The Western Energy Alliance (WEA) and the Independent Petroleum Association of America (IPAA) have released a faulty analysis of the proposed Department of the Interior (DOI) hydraulic fracturing (fracking) rule that overestimates the annual cost of the rule by 90 percent, or over $310 million.
The economic analysis, which was completed by the private firm John Dunham & Associates, claims that the proposed rule will cost companies $345 million annually to comply. The analysis is flawed, however, as 90 percent of the costs claimed by WEA and IPAA can be attributed to what is either a misunderstanding or a misrepresentation of one aspect of the proposed DOI rule.
DOI’s proposed fracking rule will guide drilling and fracking operations on nearly 760 million acres of federally managed mineral rights. In one portion of the rule, DOI provides a definition of “usable water” which drillers are to isolate and protect from contamination with cement and casing requirements. According to DOI, the definition of “usable water” in the proposed rule is in line with a policy adopted in 1988, in part, to protect water supplies (referred to below as “BLM Onshore Order No. 2”).
This element of the proposed rule, therefore, imposes no additional cementing and casing requirements and no new costs.
According to the preamble of the proposed rule:
“The BLM has casing and cementing requirements to protect and/or isolate usable water zones, found in Onshore Order No. 2, that are consistent with the final rule. Operators on Federal and Indian leases who are drilling in compliance with Onshore Order No. 2 would also be in compliance with this rule; accordingly the rule poses no additional burden for drilling and cementing operations…”
WEA and IPAA’s economic analysis wrongly presumes that the definition of “usable water” in the proposed rule will require drillers to take additional and costly precautions to protect water supplies. According to the analysis:
“The simple fact is that the definition of ‘usable water’ in the proposed rule is extremely broad, and could require operators to run and cement casings to depths far beyond any economically usable water.”
Despite DOI being very explicit in the matter, the industry analysis asserts that the definition of “usable water” imposes $310 million in new cementing and casing costs.

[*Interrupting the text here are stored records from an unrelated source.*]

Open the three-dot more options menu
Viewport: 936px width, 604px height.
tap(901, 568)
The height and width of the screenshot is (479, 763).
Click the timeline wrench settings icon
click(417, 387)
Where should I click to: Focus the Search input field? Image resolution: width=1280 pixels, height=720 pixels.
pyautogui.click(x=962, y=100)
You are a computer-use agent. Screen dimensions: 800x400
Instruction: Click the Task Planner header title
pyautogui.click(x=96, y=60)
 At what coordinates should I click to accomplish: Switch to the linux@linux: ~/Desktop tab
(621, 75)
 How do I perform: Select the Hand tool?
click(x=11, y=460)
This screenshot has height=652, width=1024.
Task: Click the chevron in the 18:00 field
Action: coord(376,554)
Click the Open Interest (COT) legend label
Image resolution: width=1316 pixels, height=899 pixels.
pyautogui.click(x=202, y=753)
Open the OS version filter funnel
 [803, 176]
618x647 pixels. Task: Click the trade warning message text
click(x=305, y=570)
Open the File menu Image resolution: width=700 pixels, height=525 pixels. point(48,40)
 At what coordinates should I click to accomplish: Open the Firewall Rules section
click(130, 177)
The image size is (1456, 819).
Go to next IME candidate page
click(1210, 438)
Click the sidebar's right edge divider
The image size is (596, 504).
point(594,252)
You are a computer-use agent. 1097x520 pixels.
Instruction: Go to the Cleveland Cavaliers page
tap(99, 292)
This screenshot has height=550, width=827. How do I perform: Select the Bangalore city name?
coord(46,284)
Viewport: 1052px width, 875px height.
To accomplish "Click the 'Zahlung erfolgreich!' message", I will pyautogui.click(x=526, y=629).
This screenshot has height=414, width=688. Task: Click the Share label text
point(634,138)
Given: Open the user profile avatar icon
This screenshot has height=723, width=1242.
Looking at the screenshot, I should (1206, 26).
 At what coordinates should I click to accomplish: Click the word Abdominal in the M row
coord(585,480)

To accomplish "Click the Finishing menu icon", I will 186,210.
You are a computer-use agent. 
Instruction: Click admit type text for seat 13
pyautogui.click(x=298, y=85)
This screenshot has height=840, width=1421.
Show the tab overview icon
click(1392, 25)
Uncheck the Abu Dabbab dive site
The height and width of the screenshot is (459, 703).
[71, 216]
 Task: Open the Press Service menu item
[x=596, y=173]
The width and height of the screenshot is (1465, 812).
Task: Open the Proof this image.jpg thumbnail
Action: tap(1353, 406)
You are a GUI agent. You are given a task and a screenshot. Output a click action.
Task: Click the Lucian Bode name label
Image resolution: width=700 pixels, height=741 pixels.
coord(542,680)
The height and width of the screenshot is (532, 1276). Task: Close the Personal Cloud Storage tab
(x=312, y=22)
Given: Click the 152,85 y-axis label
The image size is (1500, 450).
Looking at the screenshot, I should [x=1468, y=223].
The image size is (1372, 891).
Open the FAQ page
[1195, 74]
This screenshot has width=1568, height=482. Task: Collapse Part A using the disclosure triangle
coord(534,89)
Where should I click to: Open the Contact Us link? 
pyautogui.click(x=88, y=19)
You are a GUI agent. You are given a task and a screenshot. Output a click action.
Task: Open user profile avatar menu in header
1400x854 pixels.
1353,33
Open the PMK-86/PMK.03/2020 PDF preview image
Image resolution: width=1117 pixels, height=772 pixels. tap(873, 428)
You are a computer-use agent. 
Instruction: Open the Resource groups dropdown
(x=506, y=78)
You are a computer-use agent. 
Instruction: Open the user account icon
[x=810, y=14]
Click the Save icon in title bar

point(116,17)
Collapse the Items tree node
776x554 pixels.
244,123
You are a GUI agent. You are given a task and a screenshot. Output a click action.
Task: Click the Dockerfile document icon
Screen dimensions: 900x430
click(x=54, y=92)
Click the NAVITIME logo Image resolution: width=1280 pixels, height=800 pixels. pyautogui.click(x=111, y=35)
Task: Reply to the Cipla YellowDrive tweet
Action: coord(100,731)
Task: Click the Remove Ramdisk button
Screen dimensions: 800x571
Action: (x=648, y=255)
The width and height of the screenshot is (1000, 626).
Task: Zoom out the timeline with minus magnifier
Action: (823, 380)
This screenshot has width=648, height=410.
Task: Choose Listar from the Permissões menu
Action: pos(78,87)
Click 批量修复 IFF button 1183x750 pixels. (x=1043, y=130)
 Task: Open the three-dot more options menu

WEA and IPAA Cost Estimated for Proposed Federal Fracking Rule
|Estimated Annual Cost of Proposed Rule||Percent of Total|
|Enhanced Casing Costs||$ 310,063,700||89.7%|
|Cost of Tanks over Pits||$ 19,613,000||5.7%|
|Cement Log Delay Costs||$ 5,914,436||1.7%|
|Initial Delay Costs||$ 5,632,585||1.6%|
|Administrative Costs||$ 1,765,170||0.5%|
|Cement Log Costs for “Well Types”||$ 2,603,465||0.8%|
|Total Costs||$ 345,592,357||100.00%|
After removing the nonexistent “enhanced casing costs” from WEA and IPAA’s economic analysis, the estimated annual cost of the proposed rule comes to approximately $35.5 million. If this cost were applied to all 3,566 projects currently under development in the western United States, the anticipated average cost per well would be less than $10,000. This is 90 percent lower than the estimate of $97,000 per well provided in the industry analysis.
It is impossible to know the intent of WEA and IPAA’s inaccuracy. DOI has remained clear that it is not the intent of the federal fracking rule to impose new cementing and casing costs. So either the industry is purposefully misleading to inflate the costs of a rule which it opposes. Or alternatively, it is misreading or misunderstanding certain aspects of the rule and DOI can clarify and, if necessary, refine—which would take the entire cost issue off the table.